§ Objective:
Rewrite every one of the records below with "Open" changed to "Select" and nothing else altered. Omit the pictures from your answer.

"""

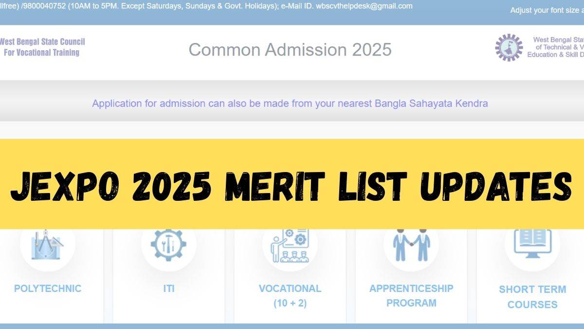This screenshot has height=329, width=584.
Task: Click the Short Term Courses book icon
Action: tap(532, 244)
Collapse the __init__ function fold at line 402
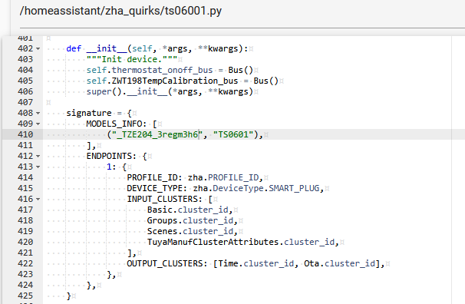Screen dimensions: 465x304 (38, 48)
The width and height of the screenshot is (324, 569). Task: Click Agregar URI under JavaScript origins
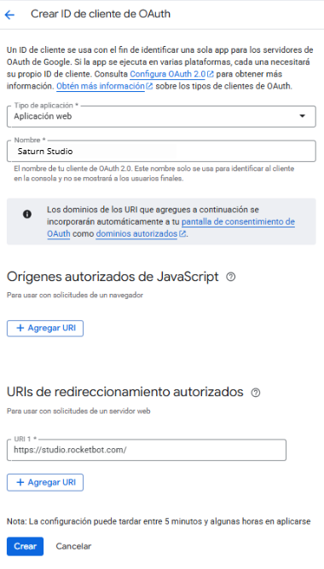pos(45,328)
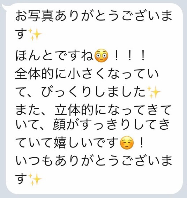Click ありがとうございま in the first line
This screenshot has height=198, width=187.
point(113,16)
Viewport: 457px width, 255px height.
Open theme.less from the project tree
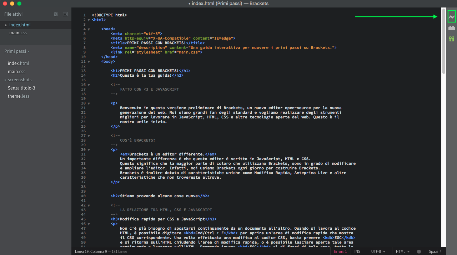[19, 96]
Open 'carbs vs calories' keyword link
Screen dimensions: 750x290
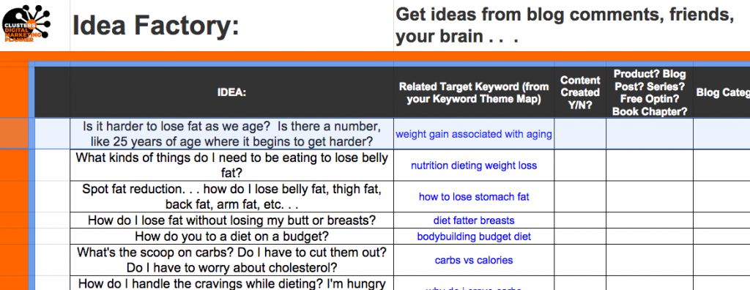[474, 260]
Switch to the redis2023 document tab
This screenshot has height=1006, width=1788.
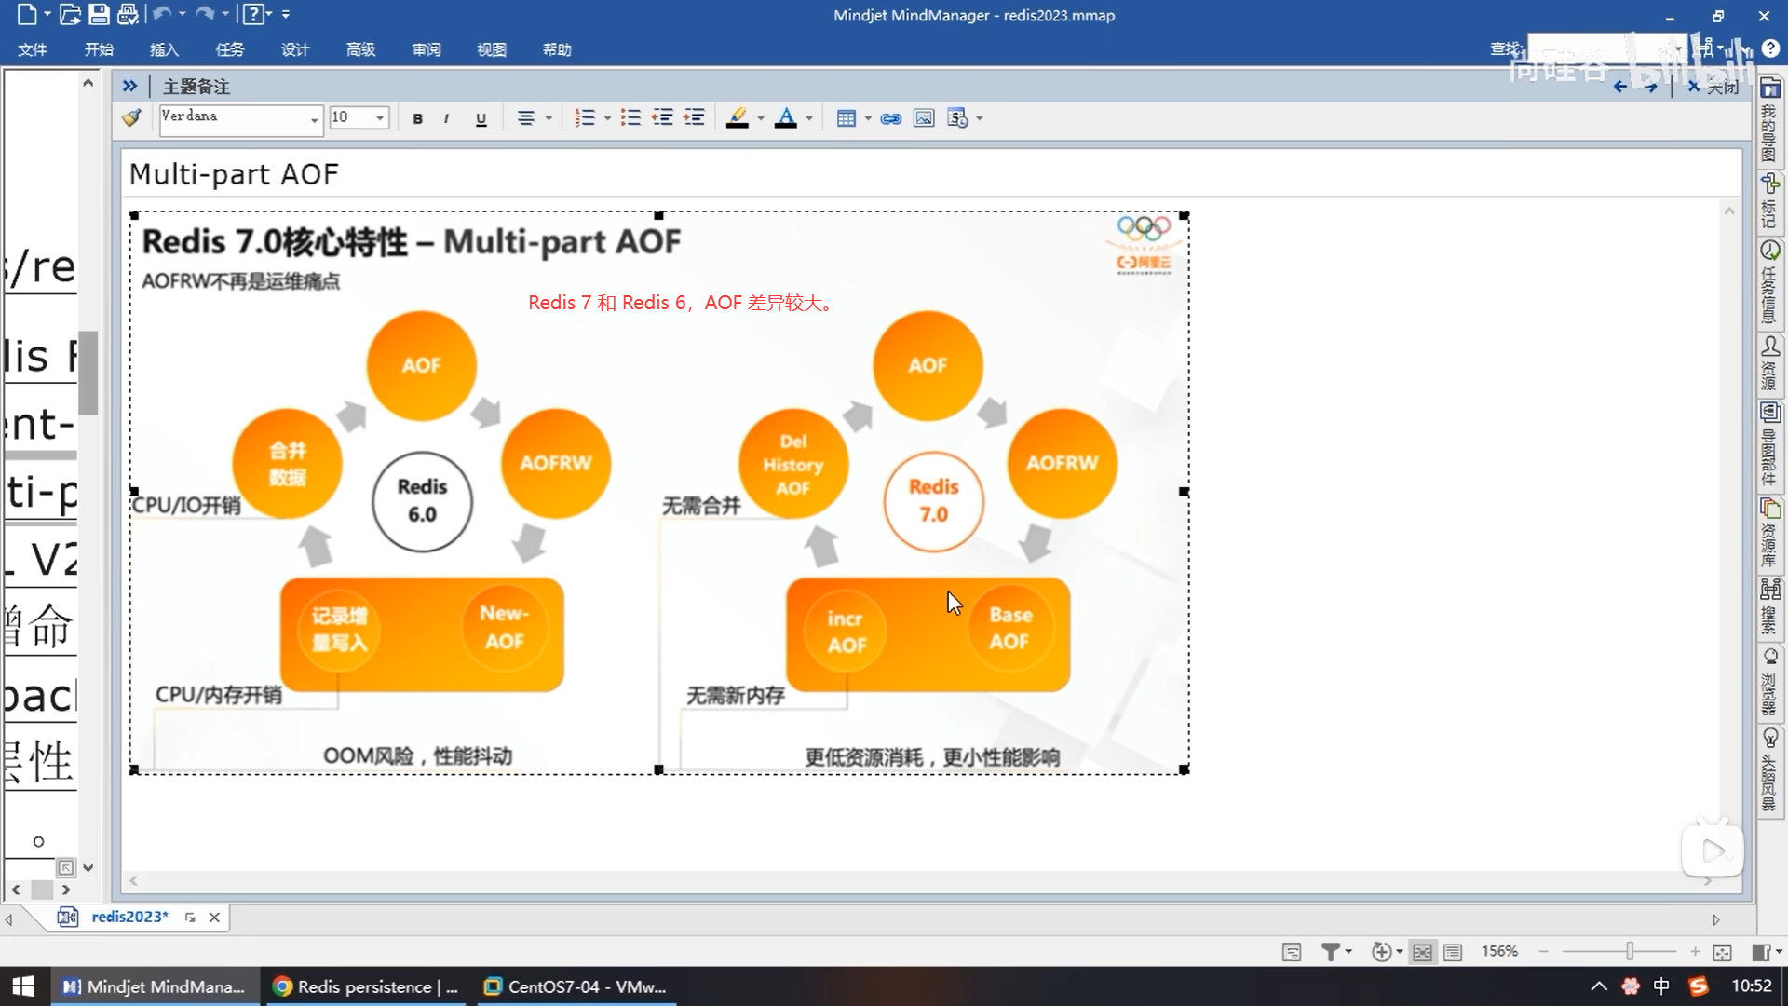129,917
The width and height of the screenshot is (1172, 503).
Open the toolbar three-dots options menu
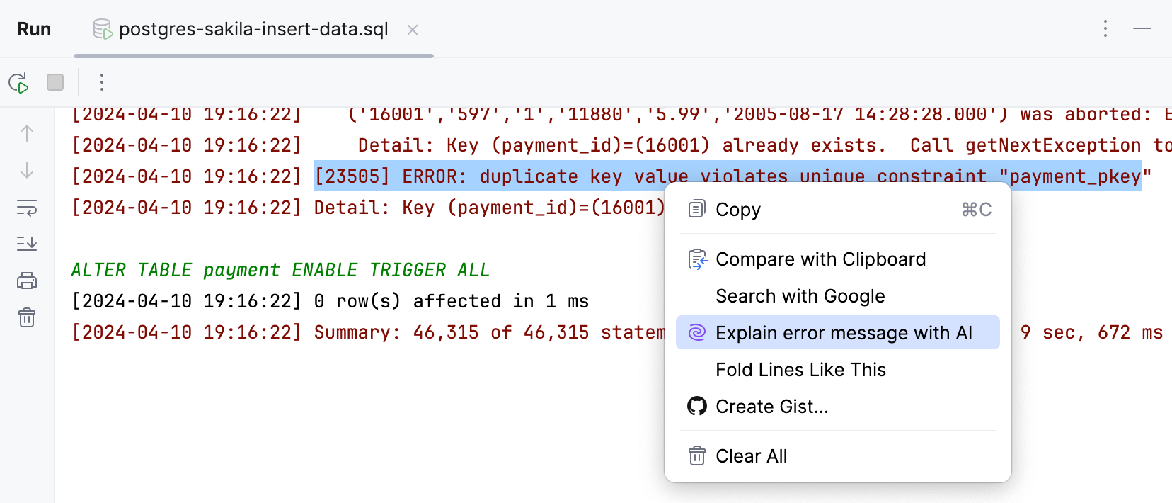(x=102, y=82)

"""

§ Result of the task:
This screenshot has height=329, width=584.
Task: Click the Short Term Courses book icon
Action: tap(532, 244)
Collapse the __init__ function fold at line 402
Screen dimensions: 465x304 (38, 48)
The width and height of the screenshot is (324, 569). Task: Click Agregar URI under JavaScript origins
pos(45,328)
Click ありがとうございま in the first line
This screenshot has height=198, width=187.
point(113,16)
Viewport: 457px width, 255px height.
Select theme.less from the project tree
[19, 96]
Select 'carbs vs calories' keyword link
Screen dimensions: 750x290
[474, 260]
Switch to the redis2023 document tab
This screenshot has height=1006, width=1788.
129,917
The width and height of the screenshot is (1172, 503).
Select the toolbar three-dots options menu
(x=102, y=82)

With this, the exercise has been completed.